Pope
Francis to consecrated youth: service without stint
(Vatican
Radio) Pope Francis received a group of young people in consecrated life on
Thursday morning. The special audience was the highlight of the International
Congress for Young People in Consecrated Life taking place in Rome this week,
in the context of the ongoing Year of Consecrated Life, which will close on the Feast of
the Presentation of the Lord (Feb. 2nd), 2016.
Putting
his prepared remarks aside, the Holy Father answered a series of three
questions from the participants. The questions covered areas ranging from the
Holy Father’s own first calling to religious life, to the mission of
consecrated young people in the Church today, to the advice the Holy Father
might have for young people who have completed their formation and lived some
time in religion and are anxious not to lose the impetus of their original
vocation – the “fire in the belly” as it were.
Pope
Francis listened to each of the three questions – posed by a priest from
Aleppo, Syria, named Pierre, a religious sister named Sara, and another sister
named Mary Hyacinth, from India – and then answered generally, beginning
however with a reflection on the dangers of “comfort” in religious life. The
key, he explained, is, “[To have a] heart always open to that, which the Lord
tells us, and to bring that, which the Lord tells us, to dialogue with our
[religious] superior, with one’s spiritual maestro or maestro,
with the Church, with the bishop,” together with a properly ordered and healthy
understanding of the nature and purpose of rules, structures and discipline in
religious life.
The
Holy Father went on to renew his repeated warning against the danger of gossip
in religious life. “Never!” he said, “Never: gossip is the plague of community
life,” once again comparing the gossiping person in religious life to a
terrorist who throws a bomb into the midst of the community.
Speaking
of the role of young people in consecrated life – especially and particularly
women in religious life – Pope Francis said, “You have this desire to be on the
front line: why? Because you are mothers – you have this maternal quality of
the Church herself, which unites you.” Then, the Holy Father offered a
reflection based on his own experience in Buenos Aires. “I recall a hospital in
Buenos Aires that was left without sisters, because the sisters were few,
elderly – and their Congregation was nearly at its end.” The Holy Father went
on to say, “Because religious institutes are all temporary [It.provvisori]:
the Lord chooses them for a time, then He lets go and makes another one.”
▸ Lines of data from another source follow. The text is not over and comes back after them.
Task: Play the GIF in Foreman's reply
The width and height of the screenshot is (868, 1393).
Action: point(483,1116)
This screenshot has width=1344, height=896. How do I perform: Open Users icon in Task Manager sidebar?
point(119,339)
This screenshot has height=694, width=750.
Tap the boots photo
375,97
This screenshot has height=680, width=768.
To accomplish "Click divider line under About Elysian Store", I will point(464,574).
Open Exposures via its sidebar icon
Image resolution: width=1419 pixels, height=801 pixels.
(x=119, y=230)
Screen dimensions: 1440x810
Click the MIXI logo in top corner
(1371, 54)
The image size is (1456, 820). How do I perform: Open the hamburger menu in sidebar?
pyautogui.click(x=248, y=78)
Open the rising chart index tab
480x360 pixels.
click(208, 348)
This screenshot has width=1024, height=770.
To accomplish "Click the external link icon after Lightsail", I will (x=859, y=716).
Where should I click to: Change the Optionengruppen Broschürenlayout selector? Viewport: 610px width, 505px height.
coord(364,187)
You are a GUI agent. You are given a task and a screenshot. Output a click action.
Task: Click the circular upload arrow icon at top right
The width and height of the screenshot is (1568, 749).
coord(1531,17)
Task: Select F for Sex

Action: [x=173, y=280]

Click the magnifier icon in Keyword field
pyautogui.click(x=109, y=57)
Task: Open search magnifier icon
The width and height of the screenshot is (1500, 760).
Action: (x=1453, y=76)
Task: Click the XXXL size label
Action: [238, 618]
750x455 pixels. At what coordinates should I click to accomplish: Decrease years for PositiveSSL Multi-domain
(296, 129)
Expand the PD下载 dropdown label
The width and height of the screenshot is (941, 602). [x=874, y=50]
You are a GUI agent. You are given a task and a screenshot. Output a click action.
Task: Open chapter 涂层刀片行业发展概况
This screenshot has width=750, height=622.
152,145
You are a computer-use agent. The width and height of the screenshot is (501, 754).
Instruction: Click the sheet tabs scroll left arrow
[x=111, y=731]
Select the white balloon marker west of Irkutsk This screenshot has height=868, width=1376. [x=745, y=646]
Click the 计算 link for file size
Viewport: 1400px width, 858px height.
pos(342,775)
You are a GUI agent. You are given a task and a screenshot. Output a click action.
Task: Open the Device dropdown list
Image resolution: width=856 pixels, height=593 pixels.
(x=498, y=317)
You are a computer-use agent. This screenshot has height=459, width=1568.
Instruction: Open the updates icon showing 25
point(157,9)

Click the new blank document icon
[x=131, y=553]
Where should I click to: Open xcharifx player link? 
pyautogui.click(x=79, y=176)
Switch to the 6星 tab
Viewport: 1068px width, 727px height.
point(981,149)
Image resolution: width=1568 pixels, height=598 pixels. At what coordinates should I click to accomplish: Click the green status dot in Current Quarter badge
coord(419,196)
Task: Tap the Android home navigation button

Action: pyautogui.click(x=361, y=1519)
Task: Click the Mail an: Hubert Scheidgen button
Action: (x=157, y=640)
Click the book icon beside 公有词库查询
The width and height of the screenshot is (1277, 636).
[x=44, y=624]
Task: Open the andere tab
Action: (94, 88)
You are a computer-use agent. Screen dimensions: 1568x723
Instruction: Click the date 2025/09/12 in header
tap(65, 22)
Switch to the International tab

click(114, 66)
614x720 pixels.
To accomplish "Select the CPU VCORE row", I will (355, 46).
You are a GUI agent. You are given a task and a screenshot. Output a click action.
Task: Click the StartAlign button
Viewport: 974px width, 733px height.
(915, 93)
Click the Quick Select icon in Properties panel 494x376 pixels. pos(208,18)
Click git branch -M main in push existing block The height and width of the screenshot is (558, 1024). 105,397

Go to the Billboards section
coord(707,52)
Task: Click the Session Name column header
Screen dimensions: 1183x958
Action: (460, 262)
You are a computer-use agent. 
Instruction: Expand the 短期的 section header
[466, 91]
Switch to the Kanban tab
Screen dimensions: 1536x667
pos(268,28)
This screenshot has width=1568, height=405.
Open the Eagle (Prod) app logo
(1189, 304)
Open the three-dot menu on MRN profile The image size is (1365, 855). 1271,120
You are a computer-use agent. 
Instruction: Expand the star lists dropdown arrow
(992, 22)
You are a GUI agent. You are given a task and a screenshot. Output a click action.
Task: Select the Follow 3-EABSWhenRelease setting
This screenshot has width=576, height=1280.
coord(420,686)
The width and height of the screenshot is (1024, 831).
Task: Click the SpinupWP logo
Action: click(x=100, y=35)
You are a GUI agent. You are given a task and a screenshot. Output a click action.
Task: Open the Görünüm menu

Still, the charism lives on, and is needed as much today as ever, if not more.
“Always [be] on the front line,” said Pope Francis. “The Church is the Bride of
Christ, and religious sisters are brides of Christ – they draw their whole
strength from there: before the sanctuary, before the Lord, in prayer with
their Bridegroom, in order to carry His message,” to the world.
In
a particularly candid moment of the particularly frank and unguarded exchange,
Pope Francis returned to the first question, about his memory of his first
conscious experience of a vocation to religious life. “Memory,” he said. “You
asked me to share my memory – how it was – that first call on September 21st,
1953 – but I don’t know how it was: I know that, by chance, I walked into
church, I saw a confessional, and I came out different.”